[Records of locating words and elements]
□ □ □ □ □
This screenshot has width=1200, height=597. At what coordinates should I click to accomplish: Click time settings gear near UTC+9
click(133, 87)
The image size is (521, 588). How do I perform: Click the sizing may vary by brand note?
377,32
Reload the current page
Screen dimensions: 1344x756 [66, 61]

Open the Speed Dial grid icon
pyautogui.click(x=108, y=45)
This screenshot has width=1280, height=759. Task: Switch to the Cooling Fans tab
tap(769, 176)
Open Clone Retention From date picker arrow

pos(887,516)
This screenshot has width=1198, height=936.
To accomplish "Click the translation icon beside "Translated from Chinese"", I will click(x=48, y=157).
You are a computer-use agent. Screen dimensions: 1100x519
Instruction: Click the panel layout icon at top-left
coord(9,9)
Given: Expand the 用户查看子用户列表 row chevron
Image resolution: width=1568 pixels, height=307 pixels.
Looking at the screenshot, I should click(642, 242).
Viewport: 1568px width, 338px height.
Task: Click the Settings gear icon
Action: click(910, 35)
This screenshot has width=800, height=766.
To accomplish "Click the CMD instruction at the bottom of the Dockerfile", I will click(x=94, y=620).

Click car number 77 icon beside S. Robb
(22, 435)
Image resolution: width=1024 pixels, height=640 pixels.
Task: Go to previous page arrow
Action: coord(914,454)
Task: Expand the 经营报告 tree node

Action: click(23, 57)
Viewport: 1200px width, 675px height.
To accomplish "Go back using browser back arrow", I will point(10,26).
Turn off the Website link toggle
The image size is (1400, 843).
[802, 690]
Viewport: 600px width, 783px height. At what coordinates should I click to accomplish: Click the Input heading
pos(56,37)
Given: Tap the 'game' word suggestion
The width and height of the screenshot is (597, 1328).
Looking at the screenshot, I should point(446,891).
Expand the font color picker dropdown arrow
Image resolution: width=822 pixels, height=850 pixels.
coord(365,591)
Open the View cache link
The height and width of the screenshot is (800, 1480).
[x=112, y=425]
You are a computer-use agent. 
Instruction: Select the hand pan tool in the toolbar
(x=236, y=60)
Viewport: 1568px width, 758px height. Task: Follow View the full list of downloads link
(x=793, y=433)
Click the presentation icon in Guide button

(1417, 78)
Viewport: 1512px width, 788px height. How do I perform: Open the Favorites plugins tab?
□ □ □ □ □
--- Problem details ---
Set down again, unchanged, the stretch of the data from the line containing "Given: Tap the 'game' word suggestion" through the end of the data.

--- Final result ---
Given: Tap the 'game' word suggestion
The width and height of the screenshot is (597, 1328).
Looking at the screenshot, I should point(446,891).
Expand the font color picker dropdown arrow
Image resolution: width=822 pixels, height=850 pixels.
coord(365,591)
Open the View cache link
The height and width of the screenshot is (800, 1480).
[x=112, y=425]
You are a computer-use agent. 
Instruction: Select the hand pan tool in the toolbar
(x=236, y=60)
Viewport: 1568px width, 758px height. Task: Follow View the full list of downloads link
(x=793, y=433)
Click the presentation icon in Guide button

(1417, 78)
Viewport: 1512px width, 788px height. How do I perform: Open the Favorites plugins tab?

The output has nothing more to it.